→ **Written problem A**:
From the passage on go-shop decisions, extract the portion starting with "We allow many" and going on through "for the go-shop decision.".

→ **Text segment**:
%%

In the paper, No Free Shop: Why Target Companies in MBOs and Private Equity Transactions Sometimes Choose Not to Buy ‘Go-Shop’ Options, which was recently made publicly available on SSRN, my co-authors (Adonis Antoniades and Donna Hitscherich) and I study the decisions by targets in private equity and MBO transactions whether to actively “shop” executed merger agreements prior to shareholder approval.

We construct a theoretical framework for explaining the choice of go-shop clauses by acquisition targets, which takes account of value-maximizing motivations, as well as agency problems related to conflicts of interest of management, investment bankers, and lawyers. On the basis of that framework, we empirically investigate the determinants of the go-shop decision, and the effects of the go-shop choice on acquisition premia and on target firm value, using a regression methodology that explicitly allows for the endogeneity of the go-shop decision. Our sample includes data on 306 cash acquisition deals for the period 2004-2011.

We allow many aspects of target firms to enter into their go-shop decision, including the nature of their legal counsel, their ownership structure, their size, and various other firm, and deal characteristics. We find that legal advisor characteristics, ownership structure, and the extent to which the transaction was widely marketed prior to the first accepted offer all matter for the go-shop decision.

%%

→ **Written problem B**:
In the records, starting with the line with "Open DevTools three-dot options menu" and going on through the line with "(x=273, y=259)", change "dropdown" to "drop-down list" and leave everything else as it is. Give back only those lines.

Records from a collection
%%

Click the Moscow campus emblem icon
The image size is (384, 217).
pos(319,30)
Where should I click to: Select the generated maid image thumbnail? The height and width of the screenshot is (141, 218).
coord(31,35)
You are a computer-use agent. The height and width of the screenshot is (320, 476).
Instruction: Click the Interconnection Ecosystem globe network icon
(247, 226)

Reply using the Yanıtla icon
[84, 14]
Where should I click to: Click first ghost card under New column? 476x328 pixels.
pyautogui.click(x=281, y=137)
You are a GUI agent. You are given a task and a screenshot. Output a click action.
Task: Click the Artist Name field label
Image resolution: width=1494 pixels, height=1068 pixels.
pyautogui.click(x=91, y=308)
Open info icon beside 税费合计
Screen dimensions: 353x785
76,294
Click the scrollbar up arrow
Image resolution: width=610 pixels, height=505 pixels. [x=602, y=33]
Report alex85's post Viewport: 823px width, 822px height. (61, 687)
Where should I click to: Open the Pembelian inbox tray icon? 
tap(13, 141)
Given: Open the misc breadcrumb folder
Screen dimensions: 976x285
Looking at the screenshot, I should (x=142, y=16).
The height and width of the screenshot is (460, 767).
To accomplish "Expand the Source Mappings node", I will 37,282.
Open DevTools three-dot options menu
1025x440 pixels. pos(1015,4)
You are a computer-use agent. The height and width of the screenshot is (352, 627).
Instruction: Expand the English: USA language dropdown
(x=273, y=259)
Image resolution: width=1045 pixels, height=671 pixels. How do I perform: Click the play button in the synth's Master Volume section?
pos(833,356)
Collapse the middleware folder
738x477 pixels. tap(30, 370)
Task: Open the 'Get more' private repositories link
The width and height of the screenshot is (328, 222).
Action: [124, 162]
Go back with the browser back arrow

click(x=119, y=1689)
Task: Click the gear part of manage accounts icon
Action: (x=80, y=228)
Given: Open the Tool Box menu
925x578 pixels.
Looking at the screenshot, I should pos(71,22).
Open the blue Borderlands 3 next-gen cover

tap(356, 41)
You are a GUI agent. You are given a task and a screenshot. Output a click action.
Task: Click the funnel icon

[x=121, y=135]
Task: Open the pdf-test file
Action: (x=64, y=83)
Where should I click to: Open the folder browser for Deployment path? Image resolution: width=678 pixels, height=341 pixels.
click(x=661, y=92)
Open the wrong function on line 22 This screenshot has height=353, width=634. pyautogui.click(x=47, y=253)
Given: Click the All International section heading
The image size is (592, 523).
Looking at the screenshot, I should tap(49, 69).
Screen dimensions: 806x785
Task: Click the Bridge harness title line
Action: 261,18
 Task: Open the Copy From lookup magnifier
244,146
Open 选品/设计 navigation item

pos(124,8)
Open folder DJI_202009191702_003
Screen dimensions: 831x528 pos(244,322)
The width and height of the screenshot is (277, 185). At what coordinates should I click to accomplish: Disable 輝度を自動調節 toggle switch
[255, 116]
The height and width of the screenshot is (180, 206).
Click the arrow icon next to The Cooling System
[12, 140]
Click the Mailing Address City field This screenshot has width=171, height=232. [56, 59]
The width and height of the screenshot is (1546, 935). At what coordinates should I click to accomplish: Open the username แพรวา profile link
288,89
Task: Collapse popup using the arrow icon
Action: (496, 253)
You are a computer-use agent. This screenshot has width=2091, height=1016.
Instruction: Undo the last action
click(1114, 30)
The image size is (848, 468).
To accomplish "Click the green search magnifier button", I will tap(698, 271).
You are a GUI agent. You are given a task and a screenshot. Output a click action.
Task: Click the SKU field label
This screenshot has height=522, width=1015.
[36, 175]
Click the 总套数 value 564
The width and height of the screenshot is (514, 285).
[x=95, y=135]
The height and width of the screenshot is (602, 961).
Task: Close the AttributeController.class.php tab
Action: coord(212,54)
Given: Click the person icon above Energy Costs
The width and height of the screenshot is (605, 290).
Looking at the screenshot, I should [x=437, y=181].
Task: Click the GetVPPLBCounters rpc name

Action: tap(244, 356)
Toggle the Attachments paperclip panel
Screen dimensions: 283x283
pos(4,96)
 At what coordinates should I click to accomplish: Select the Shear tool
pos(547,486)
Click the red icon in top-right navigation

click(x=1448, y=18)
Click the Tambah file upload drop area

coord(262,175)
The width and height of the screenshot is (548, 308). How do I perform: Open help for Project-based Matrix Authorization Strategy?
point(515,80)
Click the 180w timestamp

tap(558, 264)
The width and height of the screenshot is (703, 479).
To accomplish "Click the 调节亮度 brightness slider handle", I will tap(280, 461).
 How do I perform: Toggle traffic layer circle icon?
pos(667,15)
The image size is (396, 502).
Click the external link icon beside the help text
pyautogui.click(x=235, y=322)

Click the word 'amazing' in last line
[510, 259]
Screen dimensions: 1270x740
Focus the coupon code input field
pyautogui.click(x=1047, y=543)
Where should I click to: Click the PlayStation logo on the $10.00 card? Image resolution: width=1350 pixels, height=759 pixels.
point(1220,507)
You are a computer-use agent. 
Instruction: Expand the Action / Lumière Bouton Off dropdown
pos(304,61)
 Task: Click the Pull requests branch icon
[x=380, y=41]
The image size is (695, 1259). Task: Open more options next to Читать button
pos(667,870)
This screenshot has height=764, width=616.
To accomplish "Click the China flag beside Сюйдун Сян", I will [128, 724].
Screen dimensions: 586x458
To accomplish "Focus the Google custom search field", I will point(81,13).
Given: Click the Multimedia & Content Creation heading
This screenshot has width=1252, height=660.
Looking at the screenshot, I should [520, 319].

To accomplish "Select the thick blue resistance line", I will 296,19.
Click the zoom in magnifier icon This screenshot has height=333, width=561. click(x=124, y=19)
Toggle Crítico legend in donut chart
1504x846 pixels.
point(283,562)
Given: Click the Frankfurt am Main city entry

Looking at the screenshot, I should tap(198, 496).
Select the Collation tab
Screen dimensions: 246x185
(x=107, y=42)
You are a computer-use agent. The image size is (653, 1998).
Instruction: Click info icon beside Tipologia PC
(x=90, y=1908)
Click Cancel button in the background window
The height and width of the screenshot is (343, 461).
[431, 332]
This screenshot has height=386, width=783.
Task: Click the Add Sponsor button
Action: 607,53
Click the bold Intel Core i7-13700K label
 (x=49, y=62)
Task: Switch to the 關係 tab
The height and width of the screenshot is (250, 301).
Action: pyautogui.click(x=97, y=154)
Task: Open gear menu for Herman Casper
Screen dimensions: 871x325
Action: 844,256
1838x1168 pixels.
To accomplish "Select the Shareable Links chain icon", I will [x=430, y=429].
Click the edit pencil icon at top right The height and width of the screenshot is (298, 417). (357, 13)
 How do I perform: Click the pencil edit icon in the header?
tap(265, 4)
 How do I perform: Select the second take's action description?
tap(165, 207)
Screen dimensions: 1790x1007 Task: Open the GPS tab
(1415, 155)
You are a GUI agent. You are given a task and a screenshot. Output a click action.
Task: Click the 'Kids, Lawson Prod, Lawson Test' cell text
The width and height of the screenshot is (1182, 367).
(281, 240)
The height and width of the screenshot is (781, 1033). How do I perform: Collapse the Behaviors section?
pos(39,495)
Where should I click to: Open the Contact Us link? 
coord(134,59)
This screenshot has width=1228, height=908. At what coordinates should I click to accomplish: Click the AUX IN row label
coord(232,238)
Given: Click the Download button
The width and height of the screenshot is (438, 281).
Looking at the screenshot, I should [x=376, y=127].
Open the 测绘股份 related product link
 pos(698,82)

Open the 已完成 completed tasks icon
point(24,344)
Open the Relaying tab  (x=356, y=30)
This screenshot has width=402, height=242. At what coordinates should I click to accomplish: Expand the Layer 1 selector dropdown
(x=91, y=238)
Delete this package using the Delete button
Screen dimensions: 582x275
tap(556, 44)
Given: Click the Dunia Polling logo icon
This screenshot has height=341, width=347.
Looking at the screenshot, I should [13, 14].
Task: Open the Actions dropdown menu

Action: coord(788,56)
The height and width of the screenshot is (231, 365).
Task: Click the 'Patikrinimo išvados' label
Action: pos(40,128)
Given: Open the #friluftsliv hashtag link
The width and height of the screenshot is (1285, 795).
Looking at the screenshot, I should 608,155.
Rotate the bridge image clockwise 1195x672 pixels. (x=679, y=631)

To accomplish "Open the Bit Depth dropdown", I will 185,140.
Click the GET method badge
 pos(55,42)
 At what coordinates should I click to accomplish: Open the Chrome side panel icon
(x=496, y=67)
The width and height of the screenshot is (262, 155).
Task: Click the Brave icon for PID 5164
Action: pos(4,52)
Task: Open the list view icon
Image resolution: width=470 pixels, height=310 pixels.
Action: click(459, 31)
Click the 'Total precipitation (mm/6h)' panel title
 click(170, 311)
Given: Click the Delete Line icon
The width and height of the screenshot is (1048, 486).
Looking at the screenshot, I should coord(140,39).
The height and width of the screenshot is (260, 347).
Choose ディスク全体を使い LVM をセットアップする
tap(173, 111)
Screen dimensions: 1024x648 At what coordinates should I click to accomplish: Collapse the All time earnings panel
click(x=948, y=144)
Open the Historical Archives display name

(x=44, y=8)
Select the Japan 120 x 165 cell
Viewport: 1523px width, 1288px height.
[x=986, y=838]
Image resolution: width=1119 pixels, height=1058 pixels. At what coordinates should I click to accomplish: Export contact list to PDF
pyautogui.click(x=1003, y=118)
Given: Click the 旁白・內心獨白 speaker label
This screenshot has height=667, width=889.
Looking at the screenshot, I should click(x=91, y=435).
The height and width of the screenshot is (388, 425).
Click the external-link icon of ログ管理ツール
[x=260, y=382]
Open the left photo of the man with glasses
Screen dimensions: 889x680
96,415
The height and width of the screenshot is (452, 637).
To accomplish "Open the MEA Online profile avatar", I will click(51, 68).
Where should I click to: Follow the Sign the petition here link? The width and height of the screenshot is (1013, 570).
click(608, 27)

%%

→ **Exercise answer A**:
We allow many aspects of target firms to enter into their go-shop decision, including the nature of their legal counsel, their ownership structure, their size, and various other firm, and deal characteristics. We find that legal advisor characteristics, ownership structure, and the extent to which the transaction was widely marketed prior to the first accepted offer all matter for the go-shop decision.

→ **Exercise answer B**:
Open DevTools three-dot options menu
1025x440 pixels. pos(1015,4)
You are a computer-use agent. The height and width of the screenshot is (352, 627).
Instruction: Expand the English: USA language drop-down list
(x=273, y=259)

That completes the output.